EXERCISE PROMPT: Please find the line that holds "Task: Open site" below and reproduce it, along with every line after it through the end, exactly and without pictures.

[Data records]
== Segment start ==
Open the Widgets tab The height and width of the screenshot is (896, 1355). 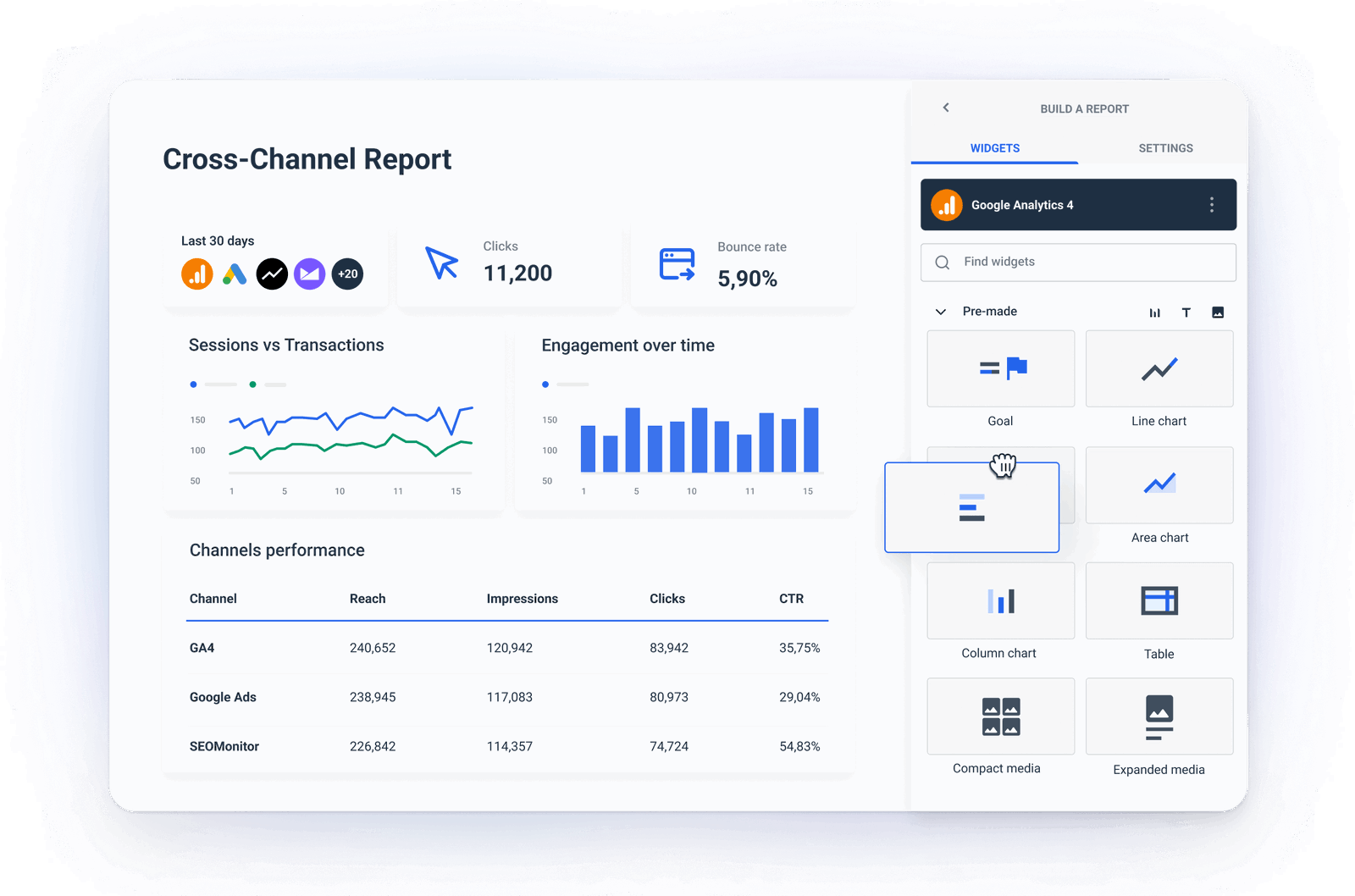994,147
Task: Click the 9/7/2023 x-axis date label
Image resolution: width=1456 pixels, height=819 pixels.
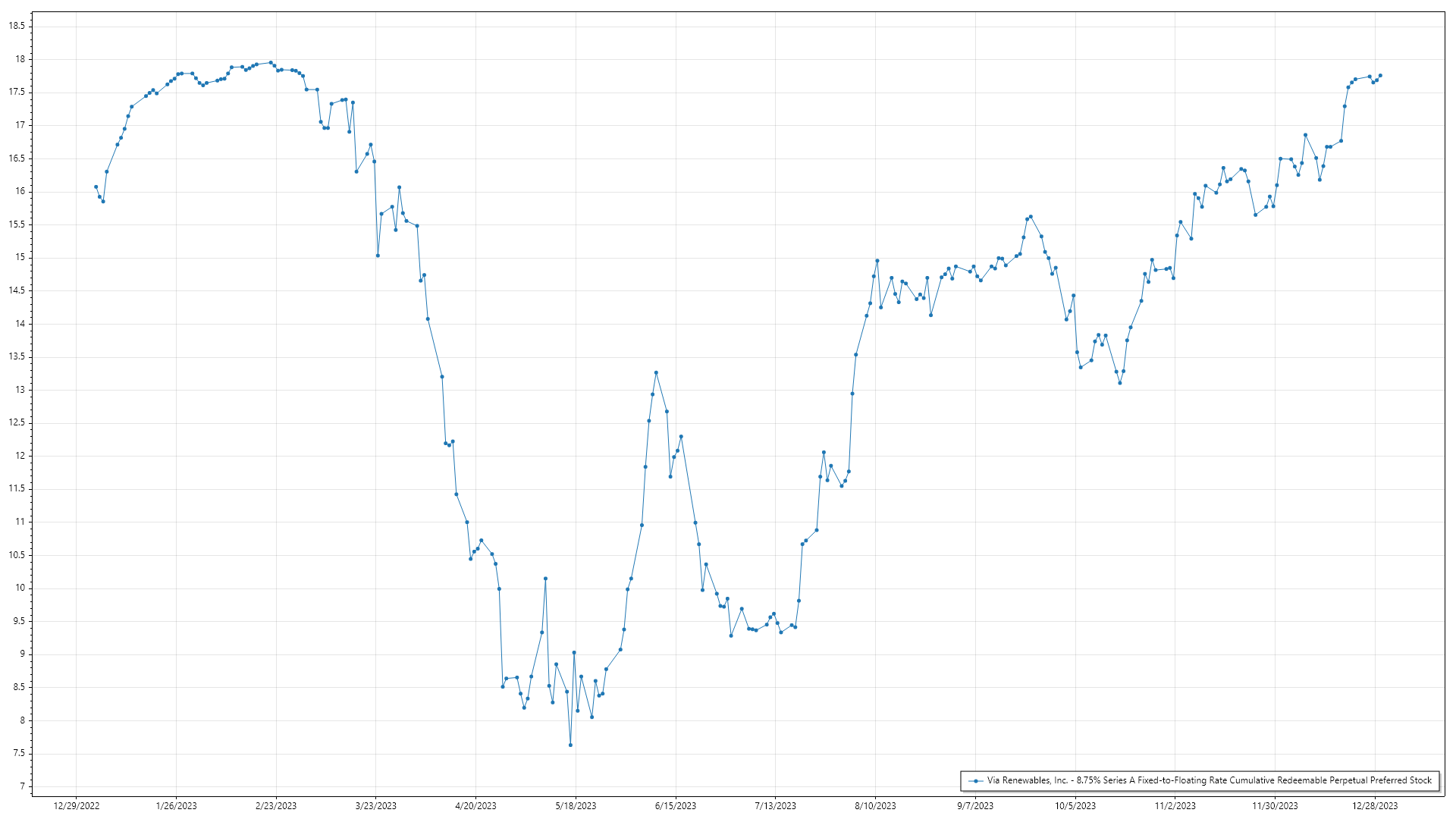Action: (x=975, y=805)
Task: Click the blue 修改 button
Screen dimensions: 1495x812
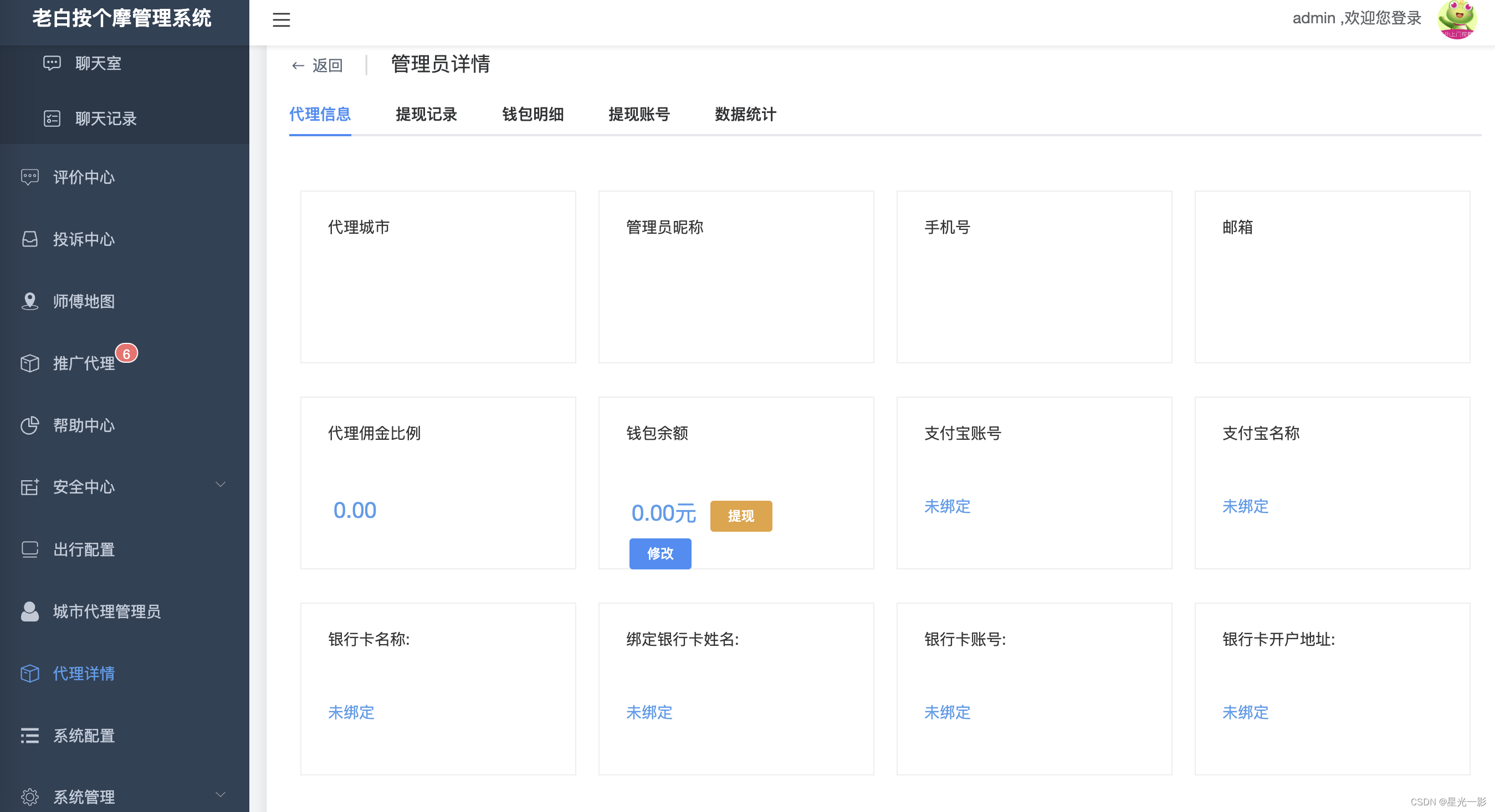Action: [660, 553]
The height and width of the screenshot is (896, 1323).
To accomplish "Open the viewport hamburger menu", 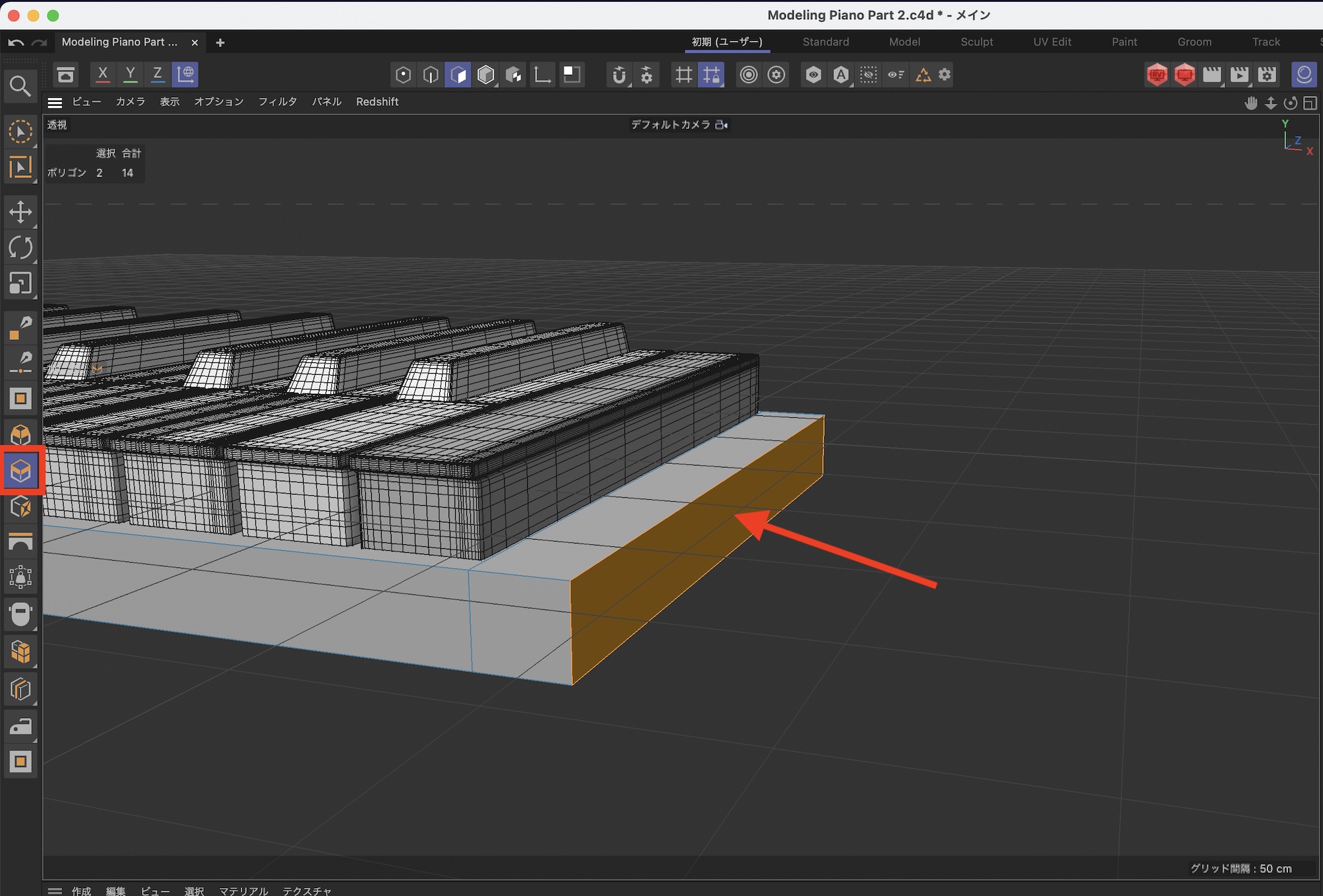I will point(55,102).
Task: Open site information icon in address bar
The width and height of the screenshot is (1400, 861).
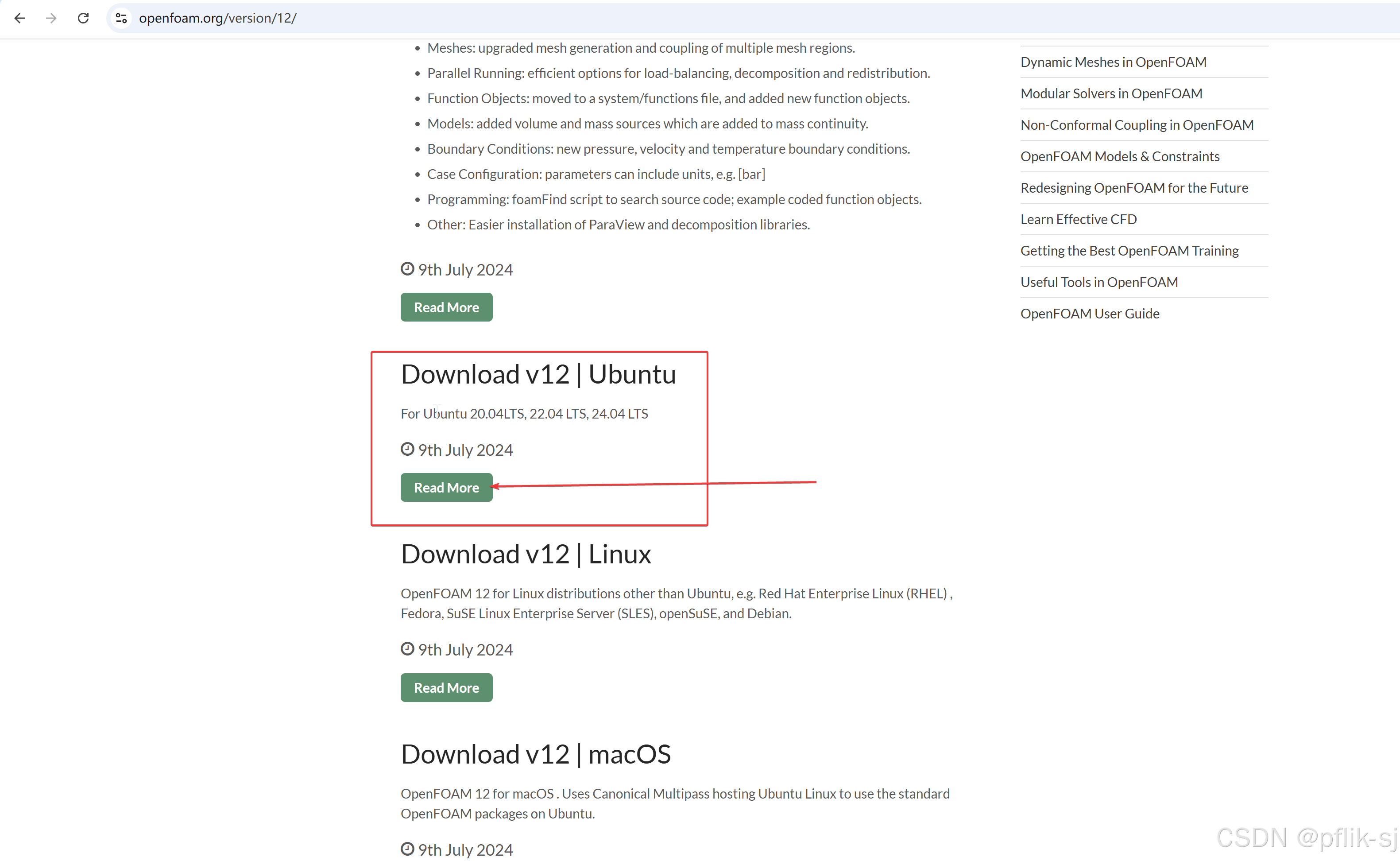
== Segment end ==
RESULT:
Task: Open site information icon in address bar
The width and height of the screenshot is (1400, 861).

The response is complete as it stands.